Na bochecha, havia uma profunda cicatriz, muito parecida com
as do corpo de Marrie. Era por isso que ele fizera tudo aquilo com ela, era a
única explicação. “Ele” com certeza sofrera este grande trauma na infância e
não soubera lidar com tudo depois. Não que eu estivesse justificando a sua
atitude, contudo, ali, diante da foto daquele homem, eu precisava pensar em
alguma coisa para me distrair da ideia de tentar imaginar tudo o que Marrie
vivera enquanto era sua posse.
Estava em pé, pasmo, com os braços abertos segurando o
jornal e olhando para a foto dele. Após alguns segundos, decidi correr os olhos
pela notícia.
Nada concreto por enquanto, dizia o jornal, mas estava claro
que “ele” estava de volta. A periferia da cidade, e ali se incluíra o bordel de
Mr.
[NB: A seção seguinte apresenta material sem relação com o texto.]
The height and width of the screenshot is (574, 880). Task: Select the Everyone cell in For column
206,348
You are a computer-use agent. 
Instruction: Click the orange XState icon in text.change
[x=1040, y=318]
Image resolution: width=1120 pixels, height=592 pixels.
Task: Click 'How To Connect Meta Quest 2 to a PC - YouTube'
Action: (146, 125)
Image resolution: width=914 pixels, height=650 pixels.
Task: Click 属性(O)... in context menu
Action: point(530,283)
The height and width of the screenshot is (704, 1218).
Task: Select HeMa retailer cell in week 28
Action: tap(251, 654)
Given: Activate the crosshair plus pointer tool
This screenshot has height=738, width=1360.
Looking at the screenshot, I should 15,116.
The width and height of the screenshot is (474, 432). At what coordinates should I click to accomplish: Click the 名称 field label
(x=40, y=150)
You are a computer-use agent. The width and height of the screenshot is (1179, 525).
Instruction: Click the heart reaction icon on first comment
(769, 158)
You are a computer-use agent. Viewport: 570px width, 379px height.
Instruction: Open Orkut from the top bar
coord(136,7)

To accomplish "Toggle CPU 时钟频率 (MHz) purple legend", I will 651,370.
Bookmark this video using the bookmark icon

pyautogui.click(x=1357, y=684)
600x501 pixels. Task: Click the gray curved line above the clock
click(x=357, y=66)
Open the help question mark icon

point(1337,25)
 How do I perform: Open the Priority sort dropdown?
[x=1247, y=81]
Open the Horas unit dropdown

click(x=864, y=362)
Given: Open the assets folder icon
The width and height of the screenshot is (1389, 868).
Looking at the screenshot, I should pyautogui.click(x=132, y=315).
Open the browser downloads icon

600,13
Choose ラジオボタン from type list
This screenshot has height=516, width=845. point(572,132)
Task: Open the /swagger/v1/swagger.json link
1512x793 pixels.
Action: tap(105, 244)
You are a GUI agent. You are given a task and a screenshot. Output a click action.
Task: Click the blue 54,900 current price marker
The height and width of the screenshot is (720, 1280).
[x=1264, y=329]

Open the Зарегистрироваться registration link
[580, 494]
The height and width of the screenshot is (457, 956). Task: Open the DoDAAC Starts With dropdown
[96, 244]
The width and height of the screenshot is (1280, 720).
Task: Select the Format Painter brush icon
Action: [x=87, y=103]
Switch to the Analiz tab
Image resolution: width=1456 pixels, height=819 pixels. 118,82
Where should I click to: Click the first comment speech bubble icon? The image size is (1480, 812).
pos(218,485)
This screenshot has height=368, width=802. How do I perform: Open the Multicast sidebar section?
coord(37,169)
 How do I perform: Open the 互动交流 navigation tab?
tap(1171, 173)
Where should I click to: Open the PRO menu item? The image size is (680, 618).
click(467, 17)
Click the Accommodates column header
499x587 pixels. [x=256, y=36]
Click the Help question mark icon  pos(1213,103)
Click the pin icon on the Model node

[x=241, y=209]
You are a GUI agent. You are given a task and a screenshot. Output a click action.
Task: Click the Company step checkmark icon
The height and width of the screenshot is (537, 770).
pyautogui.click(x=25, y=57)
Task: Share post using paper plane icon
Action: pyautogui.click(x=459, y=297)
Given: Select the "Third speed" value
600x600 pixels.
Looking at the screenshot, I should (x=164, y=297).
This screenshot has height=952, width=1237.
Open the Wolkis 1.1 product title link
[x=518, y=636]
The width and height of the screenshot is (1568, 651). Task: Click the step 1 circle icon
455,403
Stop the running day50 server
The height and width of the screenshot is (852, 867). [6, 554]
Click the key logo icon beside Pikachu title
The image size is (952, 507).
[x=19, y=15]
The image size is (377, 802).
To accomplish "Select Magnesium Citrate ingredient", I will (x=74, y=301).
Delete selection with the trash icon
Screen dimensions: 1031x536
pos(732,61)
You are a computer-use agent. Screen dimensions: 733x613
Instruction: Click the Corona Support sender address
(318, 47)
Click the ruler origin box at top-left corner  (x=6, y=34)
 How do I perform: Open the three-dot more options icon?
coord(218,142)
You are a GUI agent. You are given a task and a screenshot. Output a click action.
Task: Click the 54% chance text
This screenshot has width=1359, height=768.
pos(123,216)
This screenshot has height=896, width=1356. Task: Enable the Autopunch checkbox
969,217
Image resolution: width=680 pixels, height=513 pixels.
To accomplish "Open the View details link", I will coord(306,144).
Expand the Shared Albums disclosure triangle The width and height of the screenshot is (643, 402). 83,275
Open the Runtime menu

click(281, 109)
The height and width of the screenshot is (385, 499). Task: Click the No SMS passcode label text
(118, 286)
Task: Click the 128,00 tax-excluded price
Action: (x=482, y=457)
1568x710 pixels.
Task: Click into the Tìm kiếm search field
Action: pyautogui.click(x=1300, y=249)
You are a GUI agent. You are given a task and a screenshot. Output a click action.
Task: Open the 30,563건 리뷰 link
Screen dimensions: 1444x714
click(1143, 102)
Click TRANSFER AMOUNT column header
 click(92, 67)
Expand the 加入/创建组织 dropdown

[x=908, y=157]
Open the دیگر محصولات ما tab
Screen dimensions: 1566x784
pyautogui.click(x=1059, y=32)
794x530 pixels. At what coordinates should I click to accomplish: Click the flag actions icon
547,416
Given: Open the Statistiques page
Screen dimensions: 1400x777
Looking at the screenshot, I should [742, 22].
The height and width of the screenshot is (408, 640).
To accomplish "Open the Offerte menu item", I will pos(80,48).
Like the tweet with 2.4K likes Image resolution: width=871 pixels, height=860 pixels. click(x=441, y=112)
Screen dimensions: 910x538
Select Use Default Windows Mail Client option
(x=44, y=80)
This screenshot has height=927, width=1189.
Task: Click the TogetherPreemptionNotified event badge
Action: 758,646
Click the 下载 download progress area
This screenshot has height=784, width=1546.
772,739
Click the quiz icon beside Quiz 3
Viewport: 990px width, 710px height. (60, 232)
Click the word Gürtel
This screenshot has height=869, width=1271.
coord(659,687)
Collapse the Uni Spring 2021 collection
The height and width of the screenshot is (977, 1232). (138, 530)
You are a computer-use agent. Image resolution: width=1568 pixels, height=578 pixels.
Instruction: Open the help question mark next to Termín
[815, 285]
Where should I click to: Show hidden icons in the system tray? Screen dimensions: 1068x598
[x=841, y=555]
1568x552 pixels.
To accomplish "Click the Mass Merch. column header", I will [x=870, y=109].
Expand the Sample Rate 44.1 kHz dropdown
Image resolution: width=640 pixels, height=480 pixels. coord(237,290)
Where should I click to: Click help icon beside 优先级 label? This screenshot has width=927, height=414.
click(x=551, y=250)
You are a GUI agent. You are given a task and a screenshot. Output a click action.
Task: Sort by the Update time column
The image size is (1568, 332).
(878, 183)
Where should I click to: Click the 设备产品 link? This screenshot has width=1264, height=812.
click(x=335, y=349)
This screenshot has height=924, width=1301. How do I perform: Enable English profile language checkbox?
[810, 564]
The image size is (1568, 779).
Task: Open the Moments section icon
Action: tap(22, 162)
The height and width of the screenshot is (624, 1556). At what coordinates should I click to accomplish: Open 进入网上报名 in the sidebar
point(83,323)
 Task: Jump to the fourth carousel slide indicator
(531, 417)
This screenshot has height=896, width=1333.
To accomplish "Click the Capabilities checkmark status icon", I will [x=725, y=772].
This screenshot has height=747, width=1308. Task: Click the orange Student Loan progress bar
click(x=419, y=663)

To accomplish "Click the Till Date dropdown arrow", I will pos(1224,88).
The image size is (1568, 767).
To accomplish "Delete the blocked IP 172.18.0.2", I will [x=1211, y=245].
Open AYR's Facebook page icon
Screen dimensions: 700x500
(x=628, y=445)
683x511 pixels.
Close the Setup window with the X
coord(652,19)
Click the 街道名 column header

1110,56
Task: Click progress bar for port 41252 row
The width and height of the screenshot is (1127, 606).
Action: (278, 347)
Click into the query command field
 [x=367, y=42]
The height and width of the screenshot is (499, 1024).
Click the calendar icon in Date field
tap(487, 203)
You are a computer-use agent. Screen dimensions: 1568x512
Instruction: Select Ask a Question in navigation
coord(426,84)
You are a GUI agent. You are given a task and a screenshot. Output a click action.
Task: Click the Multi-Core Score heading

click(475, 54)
Richard, voltara a adotar o toque de recolher. “Ele” comandava quando era a
hora de dormir, e quando era a hora de acordar.
E no meio de um dos depoimentos colhidos, havia um boato de
que ele voltara para “acertar contas que não foram resolvidas no passado”. Se
isso se referia diretamente a Marrie ou não, eu não poderia saber. Mas pela
primeira vez nestes quatrocentos dias, eu parei de me importar com a minha
reputação. Eu precisava proteger Marrie.
Deixei o jornal no chão e me aproximei dela com calma.
Abracei-a com força, beijei os seus
cabelos, cada vez maiores e mais ruivos e lhe disse:
- Marrie, agora nós somos dois. Ninguém vai atrapalhar a
nossa felicidade. Eu prometo que eu vou tirar este homem da sua vida. Quem
cuida de você agora sou eu.
Eu não tinha ideia da força e nem do que aquela promessa me
faria fazer. Entretanto, pela primeira vez em vários anos, eu não queria mais
ser o “Doutor-Anjo”. Só queria ser o anjo que salvasse a vida de Marrie.

Meu Deeeus..quando penso que o casal vai ter paz...lá vem esse assombrooo...ôoooo Neguinha danada pra criar suspense...Mas estou adorando cada vez mais...Formidável, Nega!